··· QUOTED PASSAGE
A Chip Off The Holiday News Flow

It’s a slow week in the market, but as usual, there’s some news out of the semiconductor space. Let’s take a look. 👀

First up is Israel granting Intel $3.2 billion to support the company’s biggest investment in the country. Intel will not only build a $25 billion factory that creates thousands of jobs but will also buy $16.6 billion in goods and services from Israeli suppliers over the next decade. It is anticipated that the plant will open in 2028 and operate through at least 2035. 🏭

Intel has invested billions in building factories across three continents to compete better with AMD, Nvidia, and Samsung. It says this Israeli plant investment “…is an important part of Intel’s efforts to foster a more resilient global supply chain, alongside the company’s ongoing and planned manufacturing investments in Europe and the United States.”

Meanwhile, Israel’s finance and economic ministries said Intel’s investment is a significant expression of confidence in the country’s economy. It also highlights the highly competitive nature of the semiconductor industry as countries across the globe look to bring investment to their borders. 🌍

$INTC shares popped 5% on the day but remain about 30% below all-time highs.
······
··· RECORD EXCERPTS
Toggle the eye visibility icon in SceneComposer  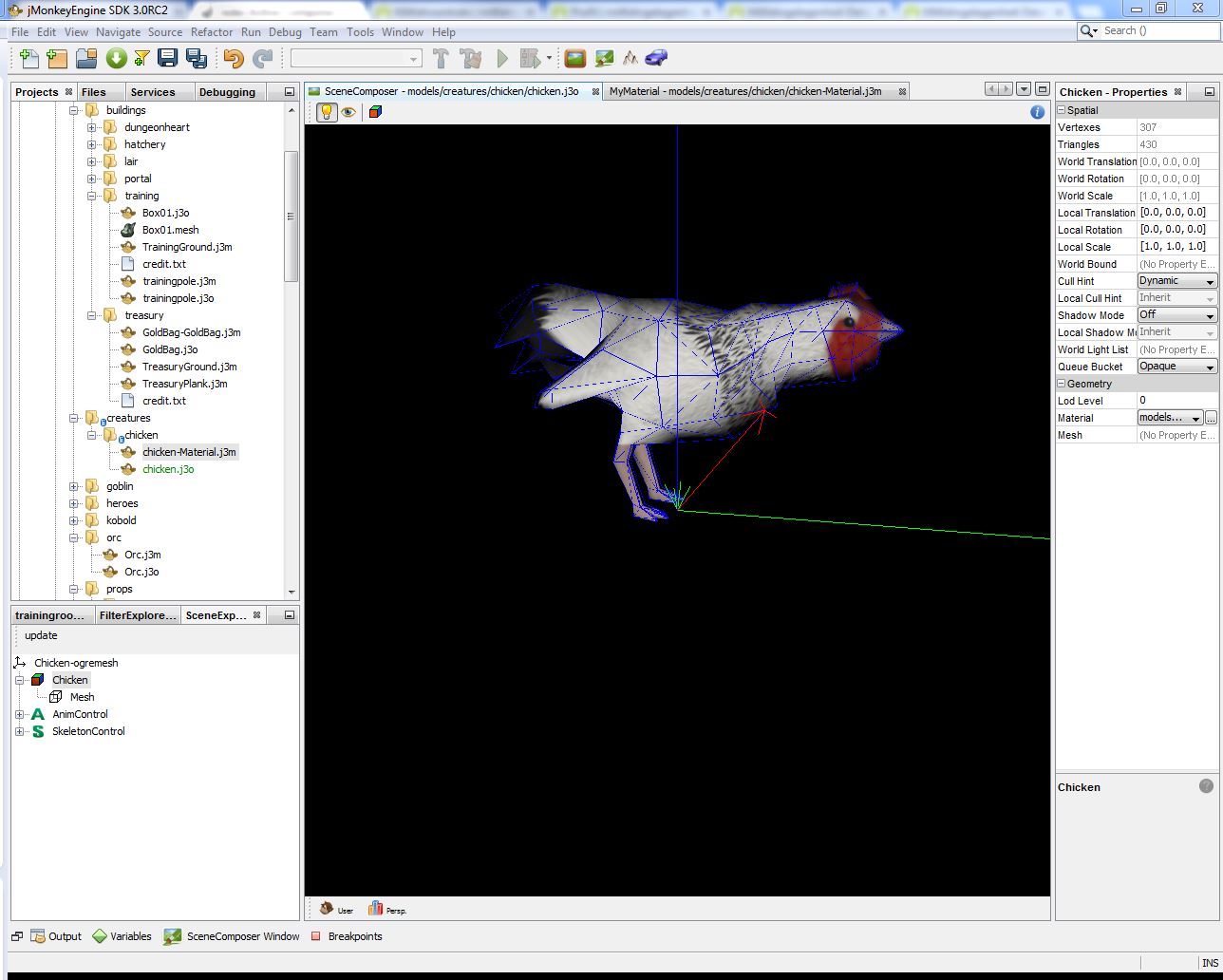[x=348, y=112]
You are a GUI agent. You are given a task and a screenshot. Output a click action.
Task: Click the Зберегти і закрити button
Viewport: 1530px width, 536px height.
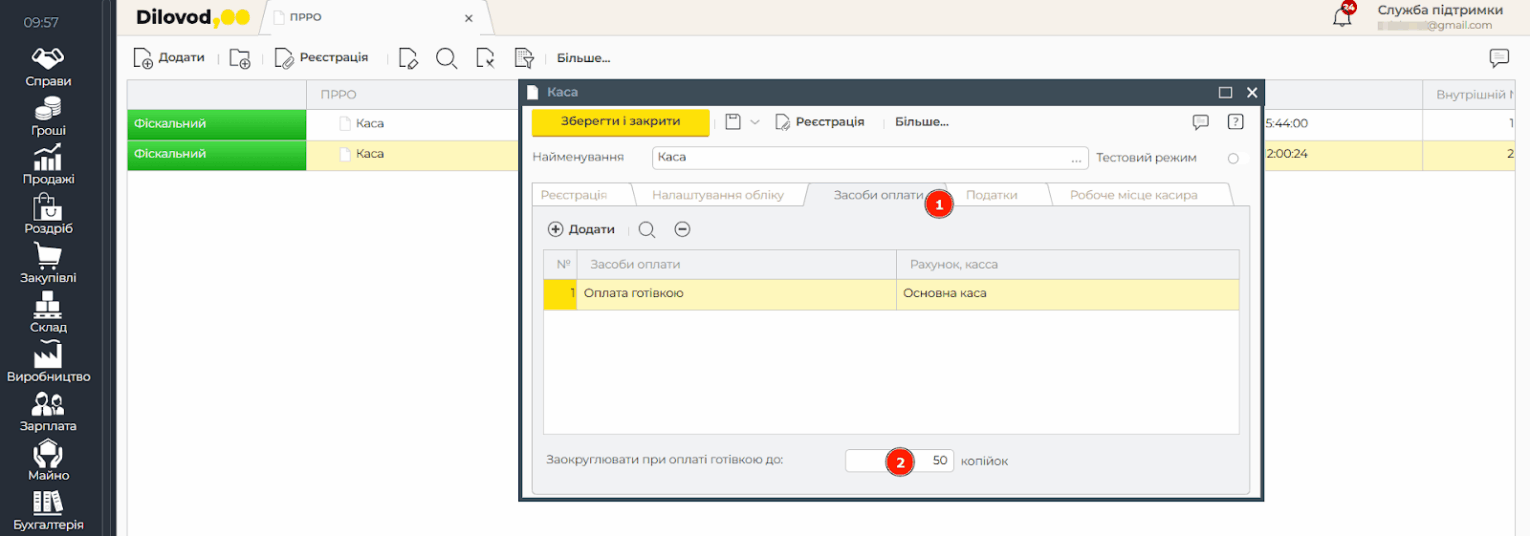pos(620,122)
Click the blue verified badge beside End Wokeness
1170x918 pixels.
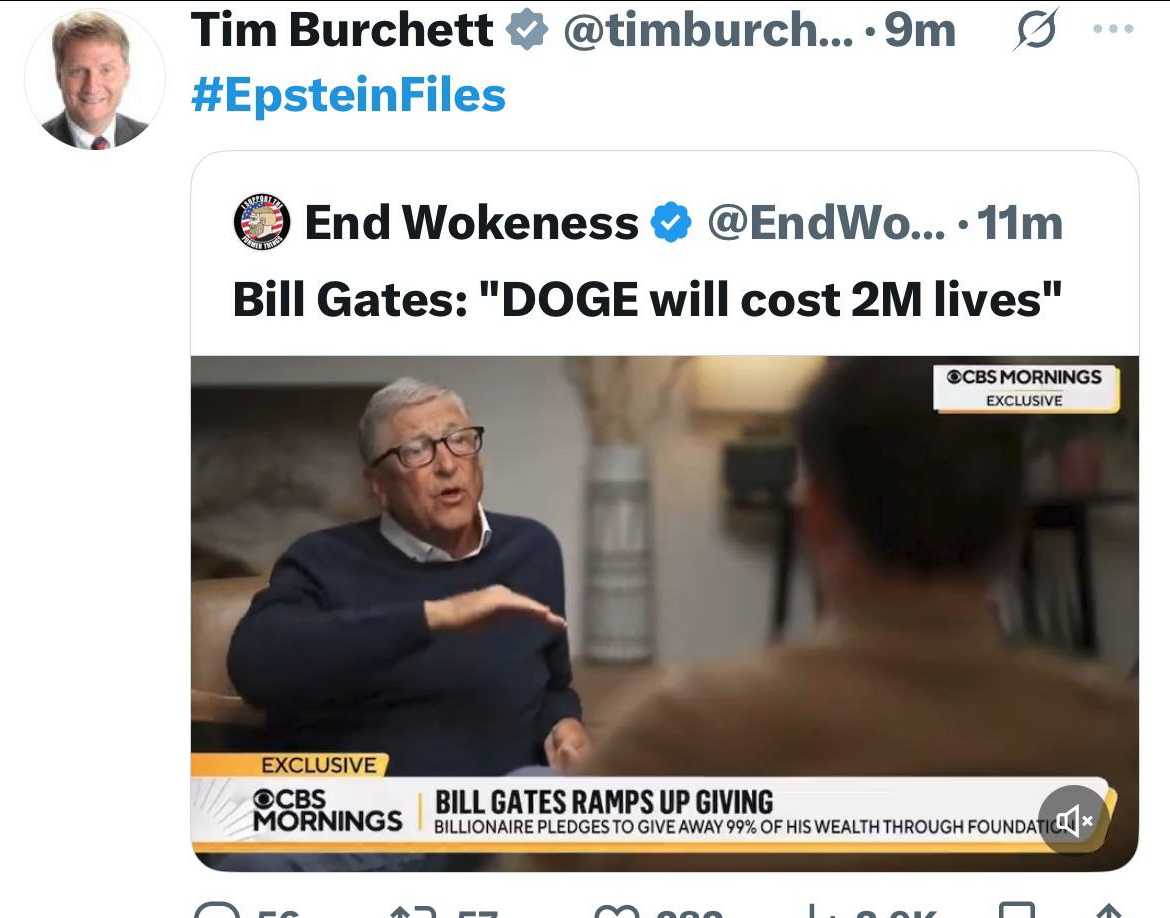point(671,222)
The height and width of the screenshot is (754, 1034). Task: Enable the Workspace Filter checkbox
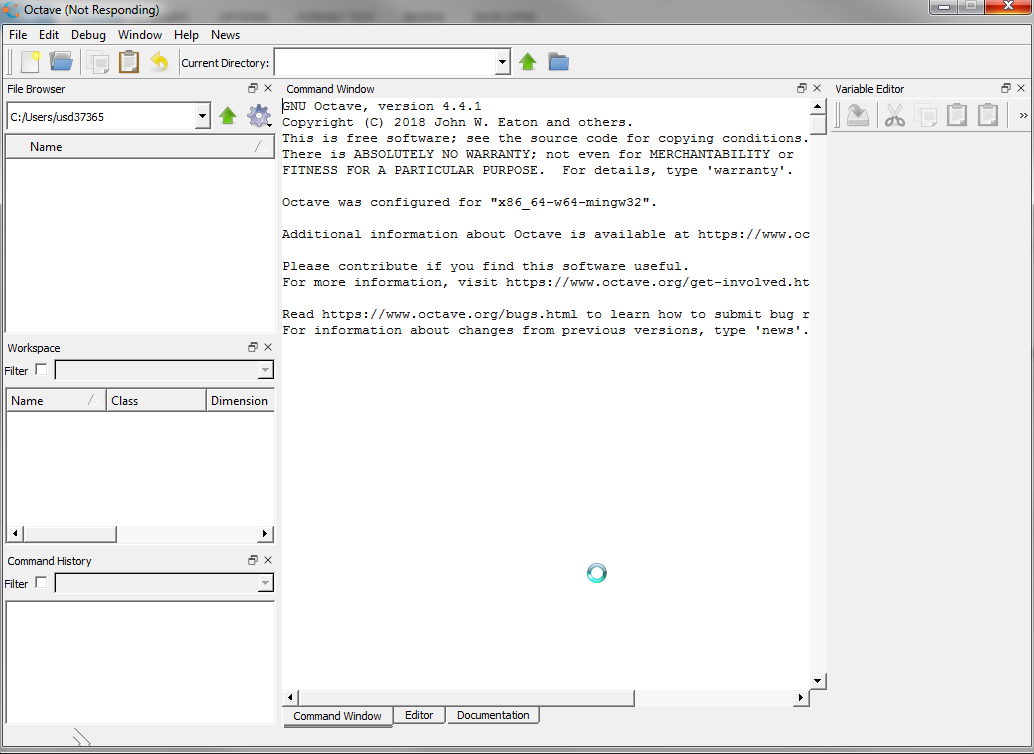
······
• [WHAT YOU NEED TO DO]:
Please state the year the semiconductor news piece says Intel's Israeli plant is expected to open. This data was taken from a separate source.

• [ANSWER TO THE TASK]:
2028